Al joven obrero de la construcción le faltaba un año más para cumplir con la tradición familiar: tanto su papá como sus tres hermanos y un tío, a quien mató la guerrilla, se habían enrolado en el ejército.
"Pero no le alcanzó la vida’’, afirmó su madre, Blanca Nubia Monroy al explicar que el mismo ejército se la truncó. "Jamás me pasó por la mente que mi hijo lo había matado el ejército’’, agregó en una reciente entrevista en su casa con El Nuevo Herald.
Oviedo, de 19 años, fue uno de varios jóvenes que desaparecieron el año pasado en Soacha, una populosa ciudad al sur de Bogotá, y que semanas después fueron hallados por sus familiares en tumbas anónimas, a 300 kilómetros de la capital. Allí habían sido enterrados como guerrilleros de las Fuerzas Armadas Revolucionarias (FARC) abatidos en combate.
La muerte de los jóvenes de Soacha marcó el comienzo del escándalo de los falsos positivos en Colombia, un término periodístico con el que se conoce la ejecución sistemática de civiles inocentes por parte de miembros del ejército para cobrar recompensas en dinero, ascenso o vacaciones. En el argot militar, un "positivo'' es una baja enemiga.
A partir de las denuncias de madres como Monroy, una avalancha de casos similares en diferentes regiones del país inundó la Fiscalía General de la Nación.
Este organismo investiga el asesinato, en circunstancias parecidas a las de Oviedo, de más de 1,800 personas, lo cual ha desatado un escándalo internacional.
La investigación de esta práctica es el motivo de la visita a Bogotá esta semana de Philip Alston, relator especial de ejecuciones extrajudiciales y sumarias de Naciones Unidas.

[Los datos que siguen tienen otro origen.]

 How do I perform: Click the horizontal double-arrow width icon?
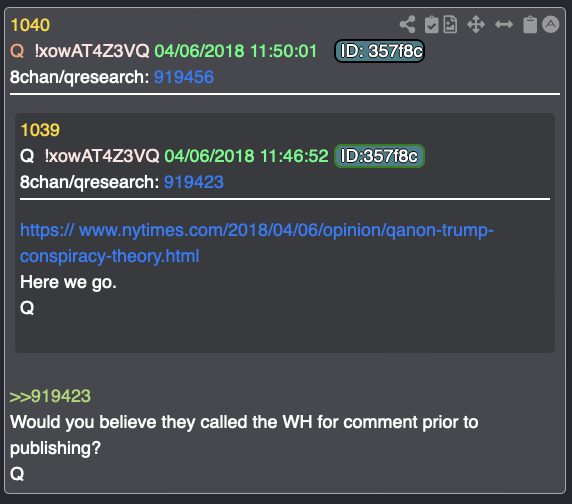tap(504, 24)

Soacha, de unos 700,000 habitantes, es la capital de los desplazados en Colombia. En muchas de las viviendas a medio construir que se apretujan en los cerros escarpados de la ciudad, sobreviven miles de familias campesinas que han sido desplazadas una o dos veces por acciones de la guerrilla o del paramilitarismo en las regiones donde cultivaban la tierra.
Con pocas diferencias, los testimonios de varias madres de Soacha que perdieron a sus hijos en ejecuciones de falsos positivos, coinciden en que la tragedia comenzó a principios del año pasado cuando algunos reclutadores convencieron a sus hijos de trasladarse al nororiente de Colombia con el incentivo de obtener empleos con buenos sueldos.
En el caso de Oviedo, afirmó Monroy, de 50 años, fue contactado por dos jóvenes a quienes sólo recuerda por el nombre, Pedro y Alexander, este último dueño de una cantina en Soacha. Ambos llamaron varias veces a su hijo el 2 de marzo del año pasado para citarlo a una reunión en la que le harían una oferta de trabajo.
Oviedo, a quien Monroy describió como un joven reservado, poco sociable, que se dedicaba a escribir canciones de rap y a ver programas evangélicos en la televisión, se preparó para la cita y salió alrededor de 7 p.m. de su casa.
"Cuando regresé de comprar la comida en la tienda, él ya estaba listo para salir, dijo que no quería comer: ‘Guárdame la comida que no me demoro, la verdad es que tengo un hambre’, me dijo, recordó Monroy''. El salió y nunca mas volvió.’'
De acuerdo con la investigación, Oviedo fue asesinado al otro día en el municipio de Villa Caro, cerca a Ocaña, una ciudad del departamento del Norte de Santander, a 600 kilómetros al nororiente de Bogotá. Su cuerpo fue enfundado en un uniforme de la guerrilla.